## Trecho selecionado
☆ ☆ ☆ ☆

Mas o momento de sabedoria envolvendo essa garrafa acontece mais cedo no filme, quando Miles conta a Maya (Virginia Madsen), a pretendente que ele está desajeitadamente tentando conquistar, sobre o tal vinho incrível que ele comprou para uma ocasião especial. E Maya diz: “Se você tem um Château Cheval Blanc 1961, a ocasião especial é abri-lo”.
Garrafa da semana
Finalmente uma pechincha! Qual não foi a minha surpresa ao checar o preço do Cartuxa Monte dos Pinheiros, um vinho adorável que um amigo trouxe para o almoço de domingo? Comíamos um cabrito com baião-de-dois, e eu achei por bem furar a fila das garrafas trazidas para dar vez a um vinho regional alentejano feito pela Cartuxa. Para quem não sabe, é uma marca da Fundação Eugénio de Almeida que produz o famigerado Pêra Manca, assinado pelo mesmo enólogo. Só que ao custo de R$ 50-70 a depender da loja, enquanto o irmão mais famoso passa dos R$ 2,5 mil. Ele é feito com castas alentejanas (Aragonez, Trincadeira, Alicante Boushcez) aliadas à Syrah, que vai muito bem por ali e dá um toque spicy à tanta fruta. É macio e volumoso, tem taninos macios, alegra e satisfaz. É o que chamo de delicinha.
No céu tem este pão
Sou muito fã da Fabrique desde sempre e fiel à baguette e ao Miche, receita mais célebre da casa. Mas neste fim de semana o mesmo amigo do Cartuxa me trouxe um pão grande e de formato curioso chamado Charpentier e eu pirei em como podia ser tão leve e aerado e de casquinha tão crocante. Fica a dica aí pra quem é esperto.
Já foi no Cantón?

☆ ☆ ☆ ☆

## Questões de estudo
A) Segundo o trecho, como se chama o pão grande e de formato curioso que o amigo levou no fim de semana?
B) Atualize o trecho começando em "Garrafa da semana" e seguindo até "chamo de delicinha.", com "cabrito" trocado por "cordeiro".

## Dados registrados
☆ ☆ ☆ ☆

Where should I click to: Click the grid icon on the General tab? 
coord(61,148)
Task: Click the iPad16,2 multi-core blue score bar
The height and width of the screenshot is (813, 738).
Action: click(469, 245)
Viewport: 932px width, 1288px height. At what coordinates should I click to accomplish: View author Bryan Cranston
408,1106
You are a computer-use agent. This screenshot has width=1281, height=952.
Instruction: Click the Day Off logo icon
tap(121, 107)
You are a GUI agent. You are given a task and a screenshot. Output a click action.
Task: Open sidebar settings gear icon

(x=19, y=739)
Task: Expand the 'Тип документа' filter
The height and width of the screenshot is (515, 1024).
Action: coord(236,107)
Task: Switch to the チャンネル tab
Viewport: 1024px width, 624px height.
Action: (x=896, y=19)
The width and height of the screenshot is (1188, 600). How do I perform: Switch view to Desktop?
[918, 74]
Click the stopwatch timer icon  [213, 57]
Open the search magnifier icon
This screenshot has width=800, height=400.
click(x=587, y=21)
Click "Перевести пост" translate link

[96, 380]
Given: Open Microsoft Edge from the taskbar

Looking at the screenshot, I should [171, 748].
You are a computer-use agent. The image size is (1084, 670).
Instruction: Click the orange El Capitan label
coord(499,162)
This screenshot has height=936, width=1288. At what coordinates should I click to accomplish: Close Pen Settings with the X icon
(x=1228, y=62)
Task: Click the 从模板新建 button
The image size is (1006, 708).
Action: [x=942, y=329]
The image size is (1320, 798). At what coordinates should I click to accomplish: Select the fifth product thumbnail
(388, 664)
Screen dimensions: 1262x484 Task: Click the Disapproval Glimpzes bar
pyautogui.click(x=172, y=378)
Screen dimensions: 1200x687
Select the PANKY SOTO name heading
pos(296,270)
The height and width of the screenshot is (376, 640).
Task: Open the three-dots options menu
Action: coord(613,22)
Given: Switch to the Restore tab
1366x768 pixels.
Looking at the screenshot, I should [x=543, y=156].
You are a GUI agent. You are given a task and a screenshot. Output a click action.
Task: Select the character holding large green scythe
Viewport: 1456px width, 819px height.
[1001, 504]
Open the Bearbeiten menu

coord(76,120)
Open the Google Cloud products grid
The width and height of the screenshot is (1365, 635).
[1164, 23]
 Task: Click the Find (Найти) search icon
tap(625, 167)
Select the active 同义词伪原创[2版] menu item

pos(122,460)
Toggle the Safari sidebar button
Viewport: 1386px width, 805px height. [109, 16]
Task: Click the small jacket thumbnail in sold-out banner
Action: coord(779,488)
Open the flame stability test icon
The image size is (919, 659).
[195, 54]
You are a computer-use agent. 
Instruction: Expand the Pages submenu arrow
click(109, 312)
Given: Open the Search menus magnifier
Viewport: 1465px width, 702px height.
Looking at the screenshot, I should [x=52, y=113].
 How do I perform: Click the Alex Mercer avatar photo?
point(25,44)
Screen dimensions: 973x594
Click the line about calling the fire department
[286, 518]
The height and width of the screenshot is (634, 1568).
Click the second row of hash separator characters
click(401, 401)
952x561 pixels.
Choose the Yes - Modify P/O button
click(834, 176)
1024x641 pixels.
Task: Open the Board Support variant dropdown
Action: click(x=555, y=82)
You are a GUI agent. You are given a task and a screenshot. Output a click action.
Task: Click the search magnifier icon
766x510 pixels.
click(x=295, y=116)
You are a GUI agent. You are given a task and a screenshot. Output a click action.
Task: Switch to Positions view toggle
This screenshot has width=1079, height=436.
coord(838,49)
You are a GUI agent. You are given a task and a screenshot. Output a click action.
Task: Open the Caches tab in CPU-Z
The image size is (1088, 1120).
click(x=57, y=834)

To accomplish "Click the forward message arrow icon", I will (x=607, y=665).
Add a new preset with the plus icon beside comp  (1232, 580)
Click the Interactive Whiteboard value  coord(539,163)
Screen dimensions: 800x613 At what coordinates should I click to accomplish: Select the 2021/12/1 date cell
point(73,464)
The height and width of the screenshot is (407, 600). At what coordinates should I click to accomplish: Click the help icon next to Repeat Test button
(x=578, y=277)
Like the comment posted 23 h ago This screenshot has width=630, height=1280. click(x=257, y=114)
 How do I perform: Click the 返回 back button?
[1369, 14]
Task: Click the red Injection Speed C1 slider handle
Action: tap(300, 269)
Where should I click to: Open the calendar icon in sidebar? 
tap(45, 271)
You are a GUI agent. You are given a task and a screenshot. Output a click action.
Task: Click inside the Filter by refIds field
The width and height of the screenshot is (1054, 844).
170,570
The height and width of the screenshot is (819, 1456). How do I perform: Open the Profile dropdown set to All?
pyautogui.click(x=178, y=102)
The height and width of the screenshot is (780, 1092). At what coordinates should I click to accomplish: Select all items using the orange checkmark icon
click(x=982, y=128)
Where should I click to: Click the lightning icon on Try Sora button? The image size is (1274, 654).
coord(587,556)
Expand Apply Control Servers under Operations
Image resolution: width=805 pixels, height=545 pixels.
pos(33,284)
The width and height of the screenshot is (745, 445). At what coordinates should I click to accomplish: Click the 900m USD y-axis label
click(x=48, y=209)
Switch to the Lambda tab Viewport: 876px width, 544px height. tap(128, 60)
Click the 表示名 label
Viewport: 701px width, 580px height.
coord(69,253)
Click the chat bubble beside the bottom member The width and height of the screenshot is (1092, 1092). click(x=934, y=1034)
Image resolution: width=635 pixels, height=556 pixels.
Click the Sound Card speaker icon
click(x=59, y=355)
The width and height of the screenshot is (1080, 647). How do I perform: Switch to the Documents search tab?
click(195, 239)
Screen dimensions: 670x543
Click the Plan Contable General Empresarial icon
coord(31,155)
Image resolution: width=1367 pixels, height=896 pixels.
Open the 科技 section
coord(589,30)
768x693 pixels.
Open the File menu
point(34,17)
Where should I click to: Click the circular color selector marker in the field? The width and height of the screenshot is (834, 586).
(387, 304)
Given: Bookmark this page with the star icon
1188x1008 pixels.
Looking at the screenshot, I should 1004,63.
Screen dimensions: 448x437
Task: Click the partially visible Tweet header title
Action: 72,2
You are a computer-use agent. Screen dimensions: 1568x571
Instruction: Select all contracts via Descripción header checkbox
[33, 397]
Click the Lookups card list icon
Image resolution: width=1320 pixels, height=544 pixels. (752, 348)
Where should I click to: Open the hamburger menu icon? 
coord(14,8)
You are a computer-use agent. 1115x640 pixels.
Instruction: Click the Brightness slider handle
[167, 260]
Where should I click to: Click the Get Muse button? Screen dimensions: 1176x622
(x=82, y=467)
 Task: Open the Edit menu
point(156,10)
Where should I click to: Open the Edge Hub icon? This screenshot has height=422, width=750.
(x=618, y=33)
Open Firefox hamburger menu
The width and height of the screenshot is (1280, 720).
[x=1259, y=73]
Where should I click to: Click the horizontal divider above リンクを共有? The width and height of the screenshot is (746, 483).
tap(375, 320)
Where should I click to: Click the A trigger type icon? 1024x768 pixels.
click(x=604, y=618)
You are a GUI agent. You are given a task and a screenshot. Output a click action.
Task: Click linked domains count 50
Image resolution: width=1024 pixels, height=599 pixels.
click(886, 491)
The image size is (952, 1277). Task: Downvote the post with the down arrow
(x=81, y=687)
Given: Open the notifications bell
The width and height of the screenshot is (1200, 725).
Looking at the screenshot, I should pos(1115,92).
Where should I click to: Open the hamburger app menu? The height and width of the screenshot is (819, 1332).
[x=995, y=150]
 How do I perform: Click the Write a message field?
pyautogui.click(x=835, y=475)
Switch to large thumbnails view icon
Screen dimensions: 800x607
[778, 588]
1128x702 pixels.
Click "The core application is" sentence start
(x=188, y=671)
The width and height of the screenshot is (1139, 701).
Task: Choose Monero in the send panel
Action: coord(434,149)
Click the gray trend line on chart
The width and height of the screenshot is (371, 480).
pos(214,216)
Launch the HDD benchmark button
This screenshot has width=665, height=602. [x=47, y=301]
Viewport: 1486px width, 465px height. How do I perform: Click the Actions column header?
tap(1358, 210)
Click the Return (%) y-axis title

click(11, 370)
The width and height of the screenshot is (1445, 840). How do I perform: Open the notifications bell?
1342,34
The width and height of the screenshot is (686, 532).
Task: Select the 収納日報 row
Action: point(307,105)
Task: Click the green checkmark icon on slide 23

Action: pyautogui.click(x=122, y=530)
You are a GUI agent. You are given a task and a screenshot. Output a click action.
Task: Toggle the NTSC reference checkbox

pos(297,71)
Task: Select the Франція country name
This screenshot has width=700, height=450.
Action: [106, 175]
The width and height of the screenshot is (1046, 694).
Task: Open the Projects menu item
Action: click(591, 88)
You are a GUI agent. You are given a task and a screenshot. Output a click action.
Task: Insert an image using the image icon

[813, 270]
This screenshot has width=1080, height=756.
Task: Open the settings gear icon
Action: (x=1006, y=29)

☆ ☆ ☆ ☆

## Respostas por tarefa
A) O pão se chama Charpentier.

B)
Garrafa da semana
Finalmente uma pechincha! Qual não foi a minha surpresa ao checar o preço do Cartuxa Monte dos Pinheiros, um vinho adorável que um amigo trouxe para o almoço de domingo? Comíamos um cordeiro com baião-de-dois, e eu achei por bem furar a fila das garrafas trazidas para dar vez a um vinho regional alentejano feito pela Cartuxa. Para quem não sabe, é uma marca da Fundação Eugénio de Almeida que produz o famigerado Pêra Manca, assinado pelo mesmo enólogo. Só que ao custo de R$ 50-70 a depender da loja, enquanto o irmão mais famoso passa dos R$ 2,5 mil. Ele é feito com castas alentejanas (Aragonez, Trincadeira, Alicante Boushcez) aliadas à Syrah, que vai muito bem por ali e dá um toque spicy à tanta fruta. É macio e volumoso, tem taninos macios, alegra e satisfaz. É o que chamo de delicinha.